§ **Input material**:
%%
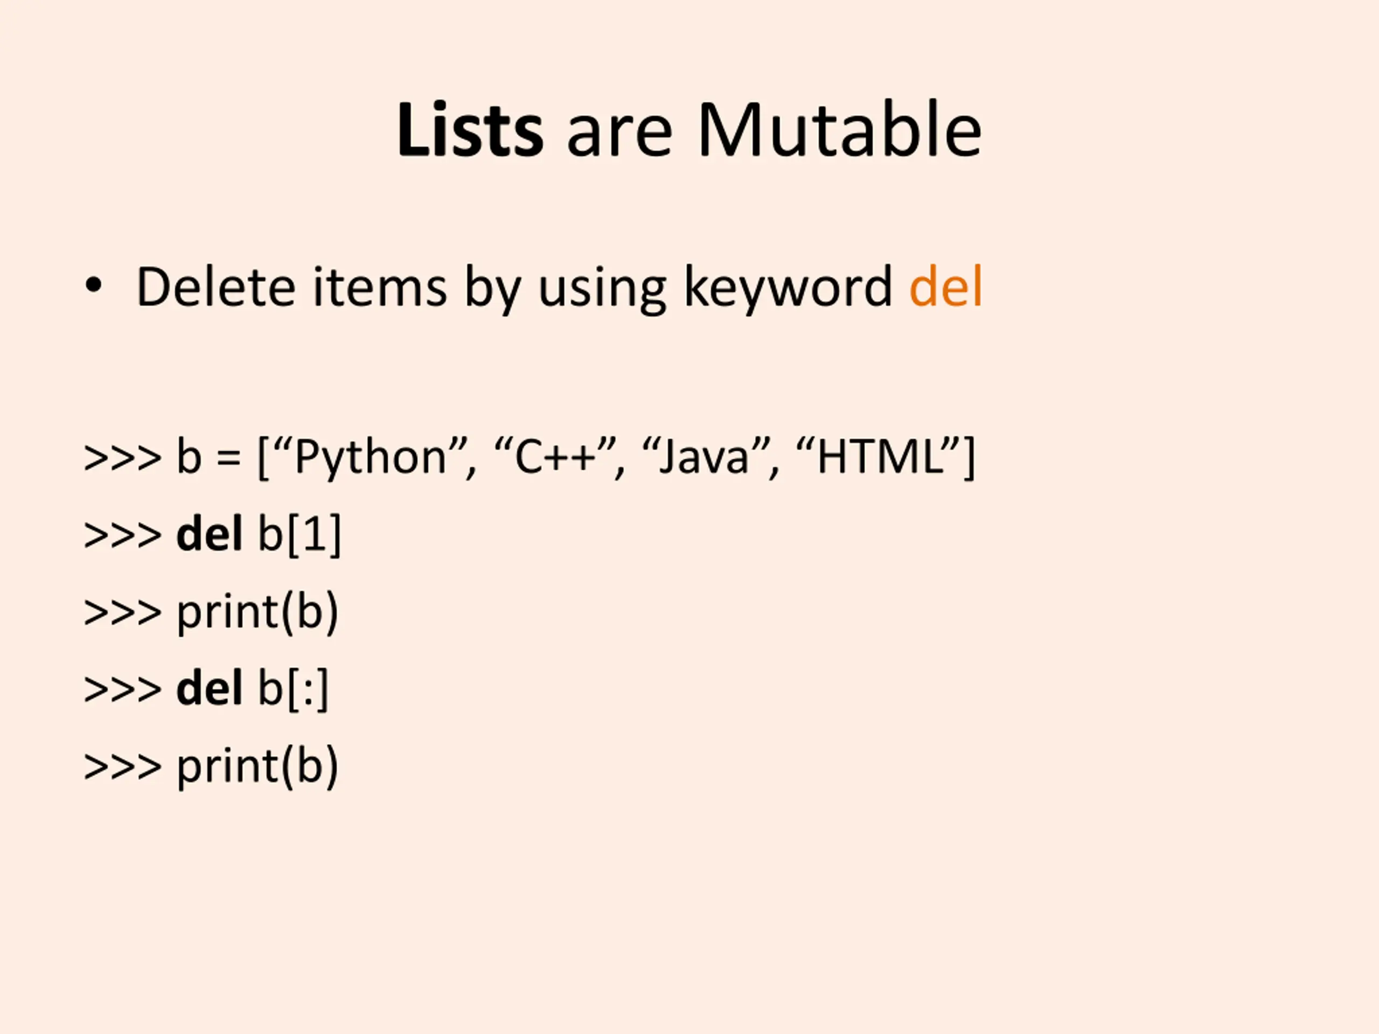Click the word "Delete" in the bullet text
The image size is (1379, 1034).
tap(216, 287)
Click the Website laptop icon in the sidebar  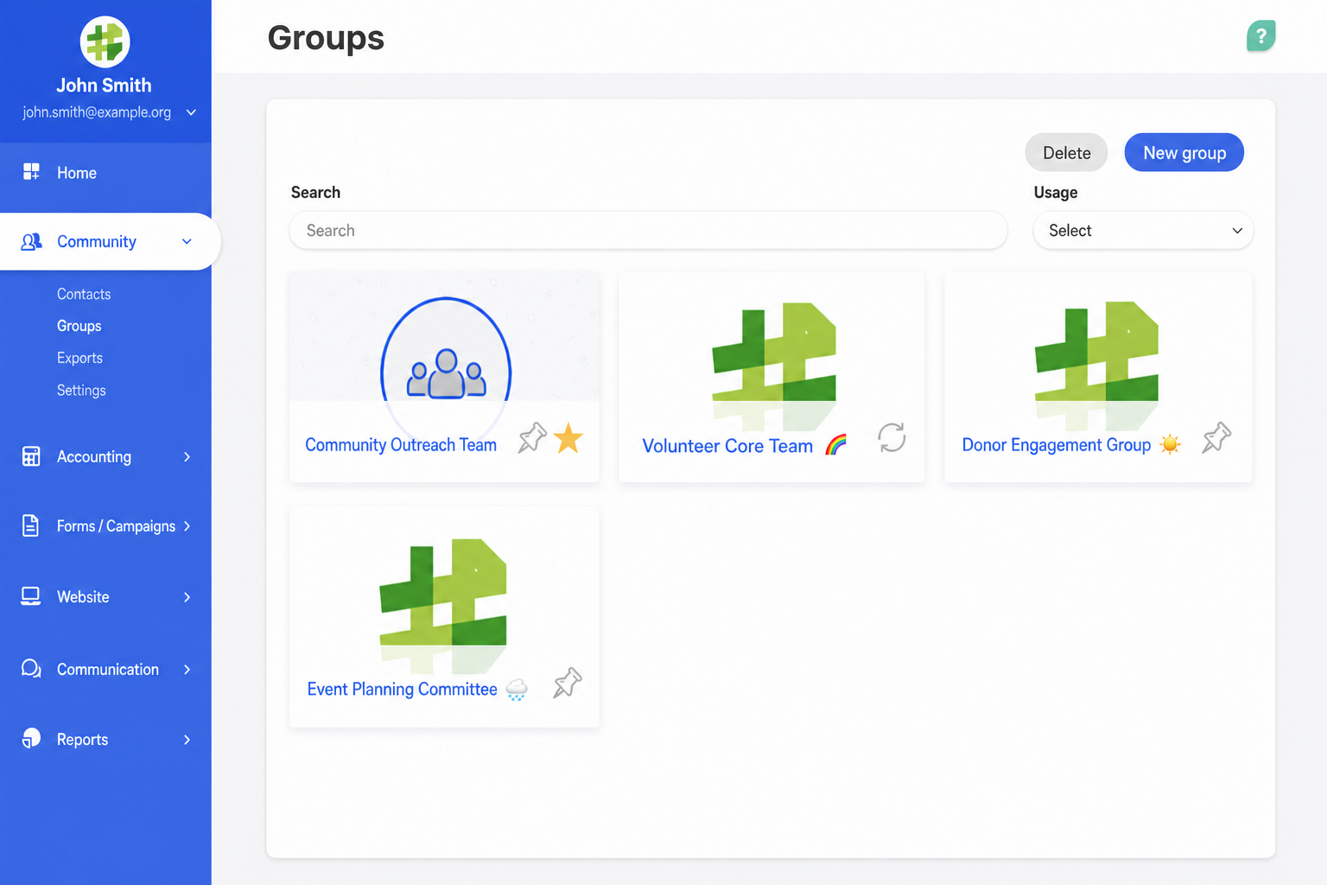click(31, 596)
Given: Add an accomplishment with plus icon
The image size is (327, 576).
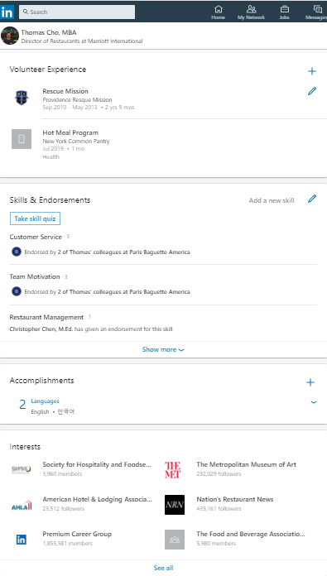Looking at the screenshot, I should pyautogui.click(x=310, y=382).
%%
§ **Description of the task**: Reproduce the entries word for word, starting at the line that contains "Given: Add an accomplishment with plus icon" and ending at the last line of the entries. Leave the pictures out of your answer.

§ **Full solution**:
Given: Add an accomplishment with plus icon
The image size is (327, 576).
Looking at the screenshot, I should pyautogui.click(x=310, y=382).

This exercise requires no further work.